I had a job like that once, it was at a bulk grocery store as a cashier. You know, the ones where instead of nice shelves it looks more like home depot with food, which is mostly displayed stacked in the shipping boxes. I liked it at first, but then I started to hate it, and I hated it
a lot. I hated it so much, the attention to my work got so poor, I gave someone the wrong change (instead of one $50 bill I gave them two) and I was fired before I could quit. I wish I had quit when I had the chance, instead of letting myself get to that level. It's like a band-aid, you just have to rip it off quick, even if you do cry on the phone, you'll feel extremely relieved once the call is over.
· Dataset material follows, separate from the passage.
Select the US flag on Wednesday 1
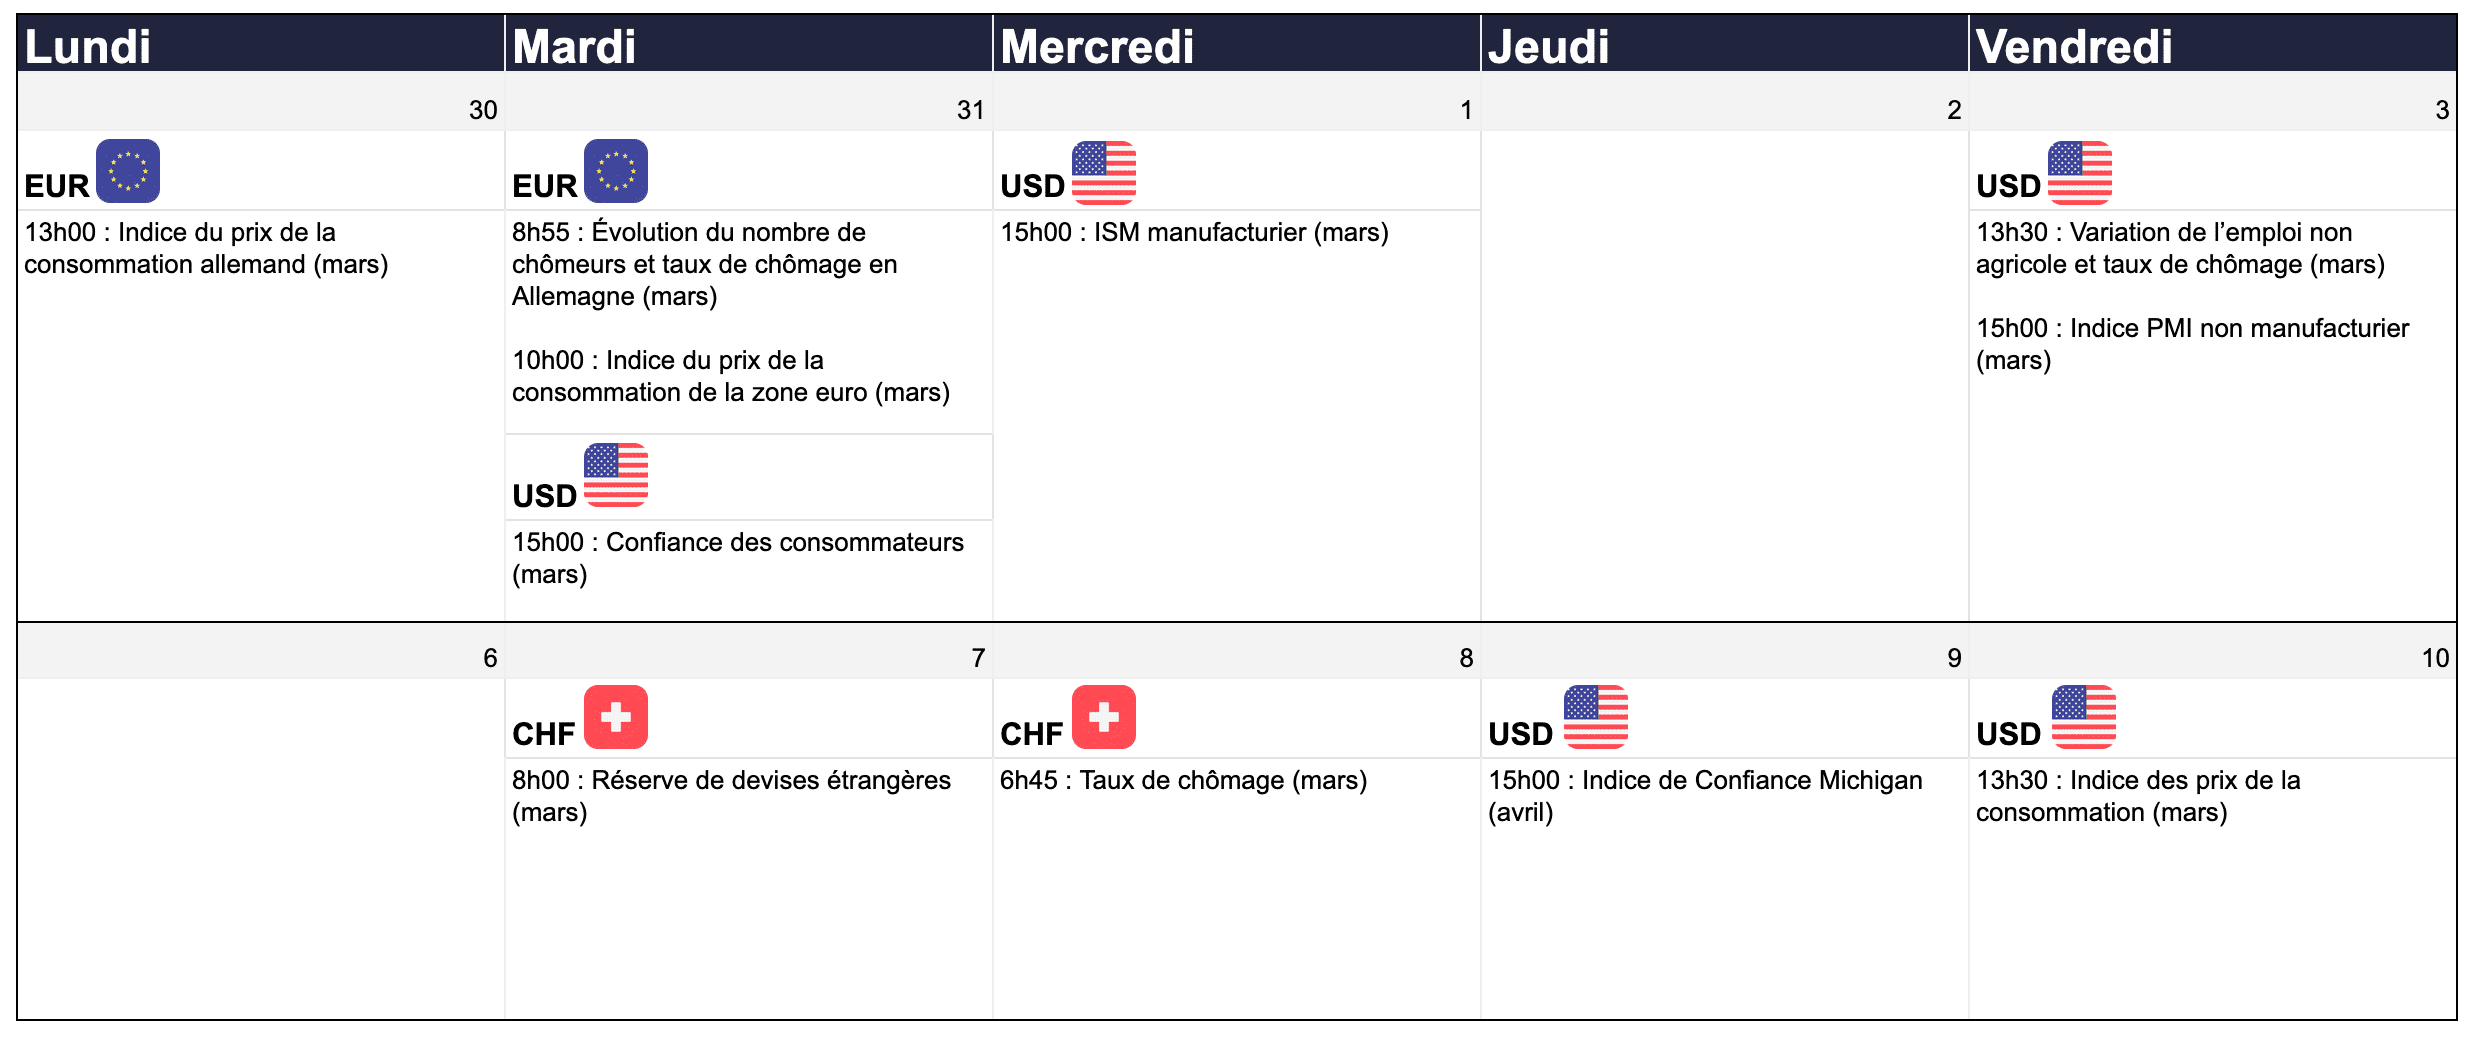This screenshot has height=1038, width=2474. 1104,172
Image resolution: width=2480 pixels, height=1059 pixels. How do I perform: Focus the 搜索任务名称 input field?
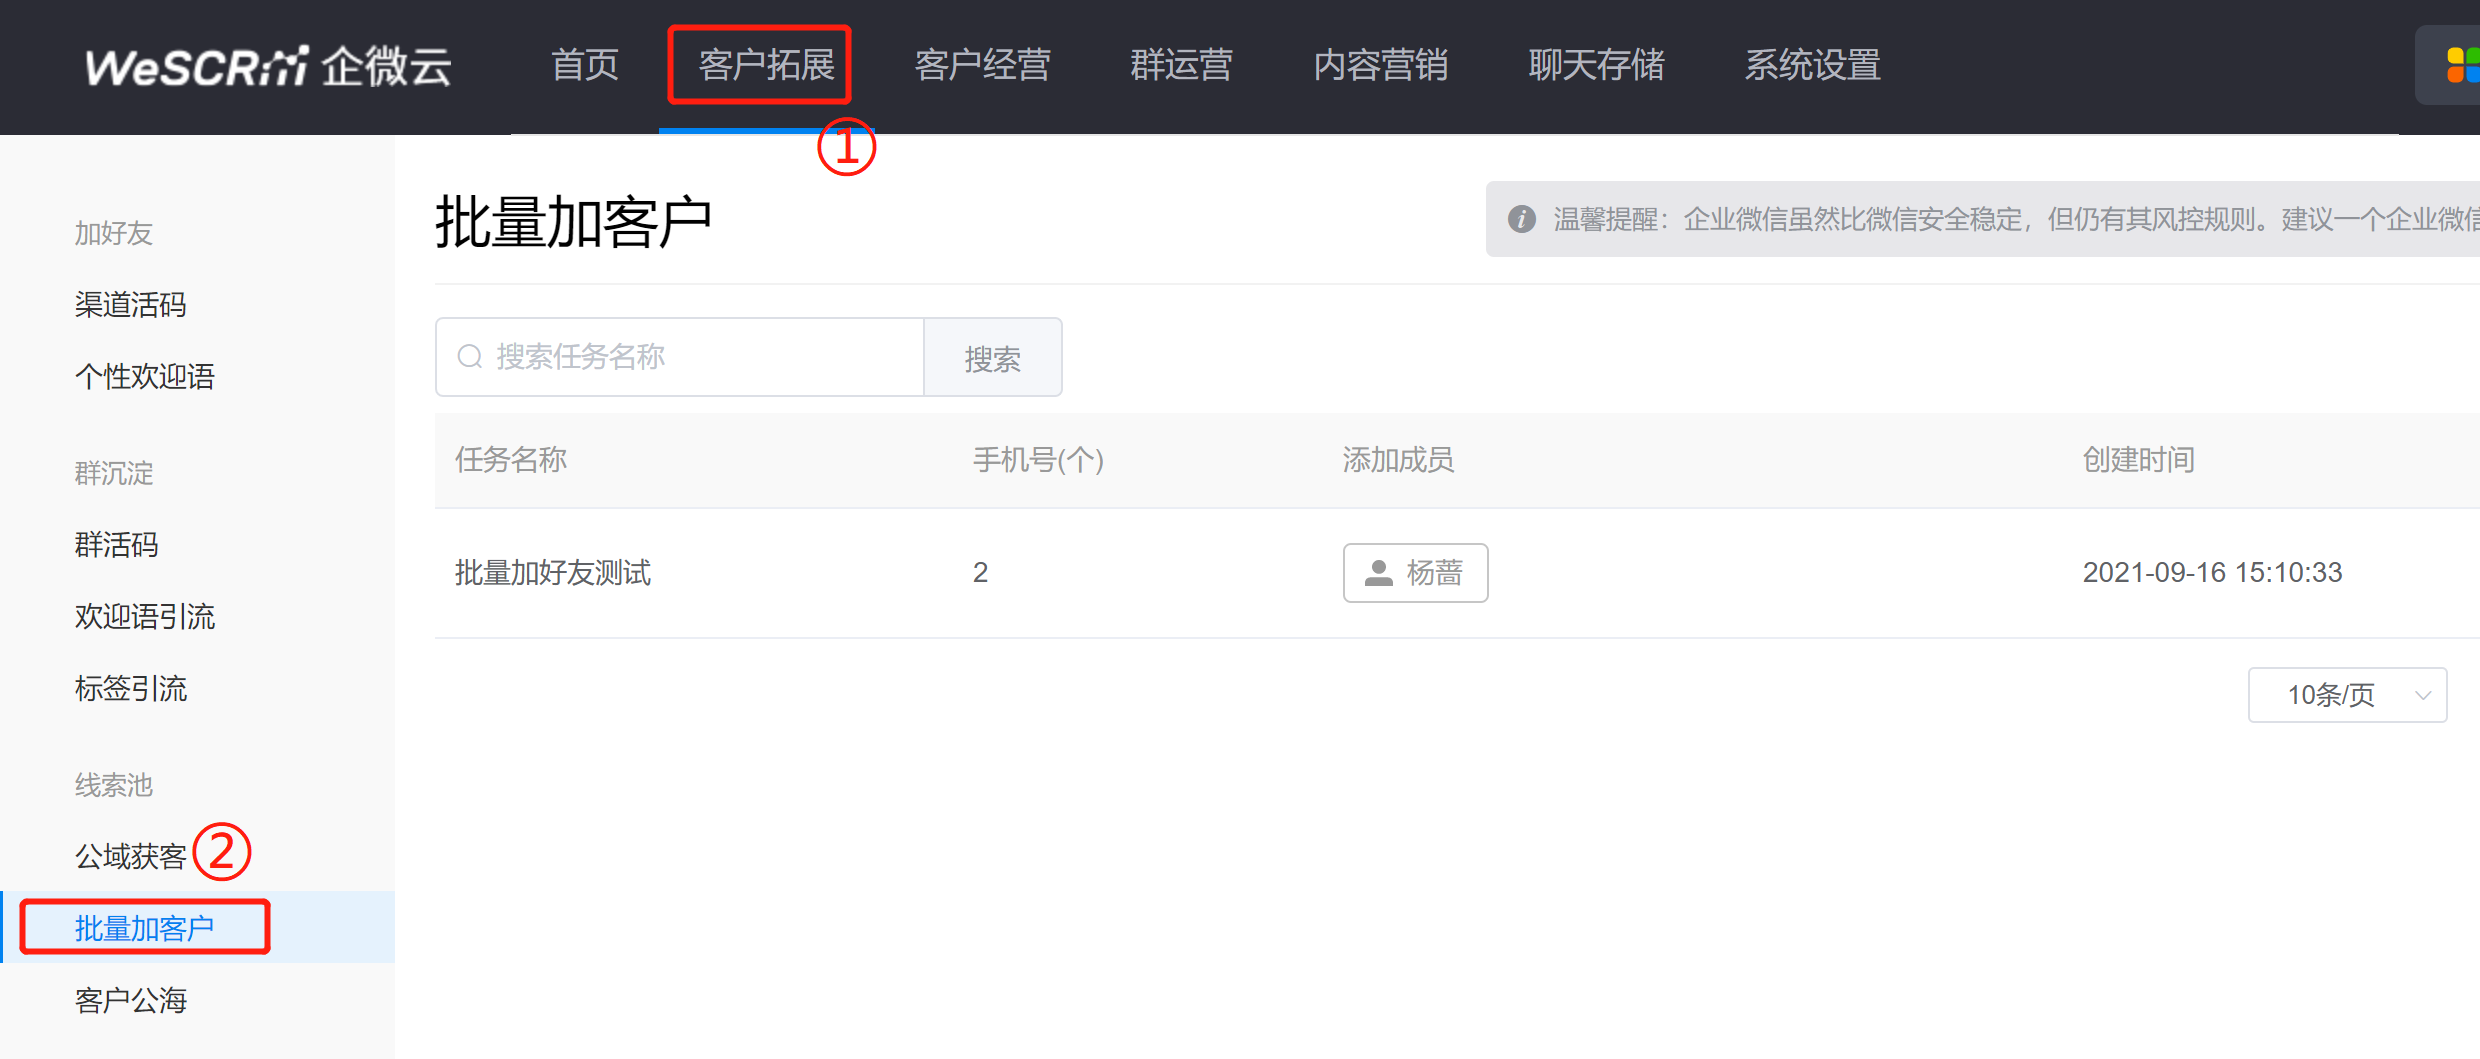(x=680, y=358)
Reichu wrote:This depression is bad. When I'm aware of it, it's this feeling that I'm being violently corroded, or sucked away, but the process never ends. This dive into the void is perpetual, ending only when I do. "Nothingness" is one of the only words that comes to mind to describe it, but it's also completely inadequate, because this isn't nothing. It's very much something. If it were nothing, it wouldn't produce a dull ache so unbearable that one passively wishes for the only escape that exists, that of not existing at all. All passion turns gray, foggy, distant. Why do I persist in continuing to suffer my own pitiful existence? This is the loneliest feeling there is.
I've been in the same place a few times. You just have the feeling that there isn't anything to exist for, with that dull ache pounding next to your heart like a little black hole or something is in your chest, eating you from the inside. I don't know how I got out of it the last time couple times, it just sort of happened, and I know it could come back at any time. The only advice I can confidently give is to just look at the last line of my signature.
DarkBluePhoenix wrote:"That which does not kill us makes us stronger." Words of Wisdom from German Philosopher Friedrich Nietzsche.
Depression isn't a bad thing, it just happens sometimes, for reasons even psychologists can't easily explain. As long as you pull though the depression, it
will make you stronger. I know I'm better for having been depressed several times in my relatively short life (which is for reasons that would take far too long to explain). I've found Evangelion when I was depressed, and I started to write my fanfiction when I was depressed most recently several months ago. Without my bouts of depression I wouldn't be the me I am today, and you wouldn't be the
you you are today.
Just want to say this too, being overweight isn't a bad thing. Unhealthy, yes sure, but it's not a bad thing. I am, and after relentless teasing in middle and high school, I've accepted how I look. Forcing yourself to lose weight won't help. And if they say you're overweight because of the BMI chart, they're full of hit becasue that chart is about as accurate as an unrifled musket fired at range.